=== SUPPLIED TEXT ===
* * * * *
# Raising low ceilings



## rwwood (Jan 19, 2007)

We recently bought a small home, one of many in this area that were built with 7 1/2 foot ceilings. I'd like to be able to raise the ceiling by removing the existing ceiling joists (there's only an un-floored attic space above) and then either shortening them slightly and moving them up on the roof rafters the necessary distance to give a "normal" 8 foot ceiling, or by removing them and replacing them with collar ties to give a more open ceiling. The problem with the latter approach is that the existing rafters span two rooms, so the center wall would have to also be extended up to the collar ties, thereby giving the room a trapezoidal cross section .

Has anyone encountered this problem, and if so, what solution have you come up with to raise the roof and give the rooms a bit more of a spacious look?

Thanks.
RW Wood


----------



## glennjanie (Jan 19, 2007)

Welcome to the Fourm R W Wood:
It looks like you already understand that the joists hold the ceiling up and the walls from pushing out from the weight of the rafters. I wold go for raising one pair of joists at a time; all the others being left to keep the walls tied in, and I would not want to raise them more than the 6" required to give the full 8' ceiling.
An alternative to that would be to put a supporting wall or beam in from end to end of the house at the top of the rafters. The collar ties put more strain on the rafters and will cause sagging but the full height wall or beam will take all the strain off the rafters. Of course, that will need to be done in stages; extending legs from the center wall to catch the weight before removing the joists. You are correct in saying that all walls would then need to be built up to the rafters; or at least the bed room and bathroom walls. The other walls could be left short to give a more open space. Be aware, this could give a lot of problems with electrical wiring unless you have a basement, and all I have said is based on having 2" X 6" or larger raftes; if it is a truss roof don't touch it.
* * * * *
=== RECORDS SHOWN ===
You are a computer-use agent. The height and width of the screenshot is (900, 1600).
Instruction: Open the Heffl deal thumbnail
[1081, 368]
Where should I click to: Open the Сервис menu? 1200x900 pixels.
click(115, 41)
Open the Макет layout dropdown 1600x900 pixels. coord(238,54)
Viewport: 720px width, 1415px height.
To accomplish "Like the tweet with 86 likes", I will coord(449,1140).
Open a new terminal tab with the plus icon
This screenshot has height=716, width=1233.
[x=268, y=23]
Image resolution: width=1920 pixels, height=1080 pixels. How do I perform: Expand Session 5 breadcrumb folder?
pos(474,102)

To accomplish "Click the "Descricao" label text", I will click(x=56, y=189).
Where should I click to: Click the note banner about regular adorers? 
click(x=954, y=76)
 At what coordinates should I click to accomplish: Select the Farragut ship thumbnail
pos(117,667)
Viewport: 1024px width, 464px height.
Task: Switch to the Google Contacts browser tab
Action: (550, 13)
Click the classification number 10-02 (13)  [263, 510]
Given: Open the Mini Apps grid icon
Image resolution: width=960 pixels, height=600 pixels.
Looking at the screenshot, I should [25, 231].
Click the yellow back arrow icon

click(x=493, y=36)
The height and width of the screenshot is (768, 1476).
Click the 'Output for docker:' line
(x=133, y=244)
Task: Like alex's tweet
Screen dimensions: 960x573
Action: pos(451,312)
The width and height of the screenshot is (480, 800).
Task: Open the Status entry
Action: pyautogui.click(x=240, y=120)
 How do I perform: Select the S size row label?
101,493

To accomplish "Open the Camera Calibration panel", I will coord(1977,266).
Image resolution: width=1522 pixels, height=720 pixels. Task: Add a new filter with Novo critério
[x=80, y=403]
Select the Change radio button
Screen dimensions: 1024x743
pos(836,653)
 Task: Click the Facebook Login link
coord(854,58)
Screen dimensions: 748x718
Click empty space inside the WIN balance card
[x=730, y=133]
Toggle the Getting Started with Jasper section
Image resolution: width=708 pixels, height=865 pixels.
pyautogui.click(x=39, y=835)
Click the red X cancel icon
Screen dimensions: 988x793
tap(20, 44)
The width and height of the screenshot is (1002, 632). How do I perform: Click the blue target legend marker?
* * * * *
=== WORK TO DO ===
Translate this sentence from the thread on raising low ceilings into Spanish: "The other walls could be left short to give a more open space."

=== WRITTEN REPLY ===
Las demás paredes podrían dejarse cortas para lograr un espacio más abierto.